DOCUMENT EXTRACT:
============================================================

Location: Plant Physiology and Genetics ResearchTitle: Photosynthesis in a changing global climate: scaling up and scaling down
|BASLAM, MAROUANE - Niigata University
|MITSUI, TOSHIAKI - Niigata University
|HODGES, MICHAEL - University Of Paris-Sud
|PRIESACK, ECKART - Helmholtz Centre
|ARANJUELO, IKER - Consejo Superior De Investigaciones Cientificas (CSIC)
|SANZ-SAEZ, ALVARO - Auburn University
Submitted to: Frontiers in Plant Science
Publication Type: Peer Reviewed Journal
Publication Acceptance Date: 5/29/2020
Publication Date: 7/6/2020
Citation: Baslam, M., Mitsui, T., Hodges, M., Priesack, E., Herritt, M.T., Aranjuelo, I., Sanz-Saez, A. 2020. Photosynthesis in a changing global climate: scaling up and scaling down. Frontiers in Plant Science. 11. https://doi.org/10.3389/fpls.2020.00882.

============================================================

[Collected data entries]
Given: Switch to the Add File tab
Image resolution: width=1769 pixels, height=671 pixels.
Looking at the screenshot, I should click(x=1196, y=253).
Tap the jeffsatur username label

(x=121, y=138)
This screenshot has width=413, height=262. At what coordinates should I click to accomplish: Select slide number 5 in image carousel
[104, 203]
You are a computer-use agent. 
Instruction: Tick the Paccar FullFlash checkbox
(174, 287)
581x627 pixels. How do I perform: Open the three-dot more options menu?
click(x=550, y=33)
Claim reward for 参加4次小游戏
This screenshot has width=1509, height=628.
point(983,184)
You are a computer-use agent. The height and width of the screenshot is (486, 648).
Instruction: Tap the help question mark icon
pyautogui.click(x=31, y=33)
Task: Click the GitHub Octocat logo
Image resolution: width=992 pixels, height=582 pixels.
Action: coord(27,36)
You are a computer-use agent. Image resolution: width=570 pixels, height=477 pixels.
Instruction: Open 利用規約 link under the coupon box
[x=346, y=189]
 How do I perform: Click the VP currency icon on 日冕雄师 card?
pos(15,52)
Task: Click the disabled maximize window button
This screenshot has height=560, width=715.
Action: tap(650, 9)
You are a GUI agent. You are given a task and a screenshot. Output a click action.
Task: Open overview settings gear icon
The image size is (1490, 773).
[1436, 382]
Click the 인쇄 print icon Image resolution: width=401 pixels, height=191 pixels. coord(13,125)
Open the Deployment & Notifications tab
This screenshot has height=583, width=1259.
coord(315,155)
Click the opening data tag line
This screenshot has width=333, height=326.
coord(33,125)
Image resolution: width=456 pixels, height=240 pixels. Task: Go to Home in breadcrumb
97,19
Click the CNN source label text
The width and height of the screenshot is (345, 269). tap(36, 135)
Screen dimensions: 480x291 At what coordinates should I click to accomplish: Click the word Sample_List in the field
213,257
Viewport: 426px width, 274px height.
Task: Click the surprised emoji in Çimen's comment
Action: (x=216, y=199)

============================================================

TASKS TO PERFORM:
**A.** Please reproduce the part of the publication record that opens with the words containing "Location: Plant Physiology" and closes with "Investigaciones Cientificas (CSIC)", switching "Niigata University" to "Niigata Univ." throughout.
**B.** Answer these questions using the publication record:
(i) To which journal was the work submitted?
(ii) On what date was the publication accepted?
(iii) What institution is listed for ARANJUELO, IKER?

WRITTEN RESPONSES:
**A.**
Location: Plant Physiology and Genetics ResearchTitle: Photosynthesis in a changing global climate: scaling up and scaling down
|BASLAM, MAROUANE - Niigata Univ.
|MITSUI, TOSHIAKI - Niigata Univ.
|HODGES, MICHAEL - University Of Paris-Sud
|PRIESACK, ECKART - Helmholtz Centre
|ARANJUELO, IKER - Consejo Superior De Investigaciones Cientificas (CSIC)

**B.**
(i) Frontiers in Plant Science
(ii) 5/29/2020
(iii) Consejo Superior De Investigaciones Cientificas (CSIC)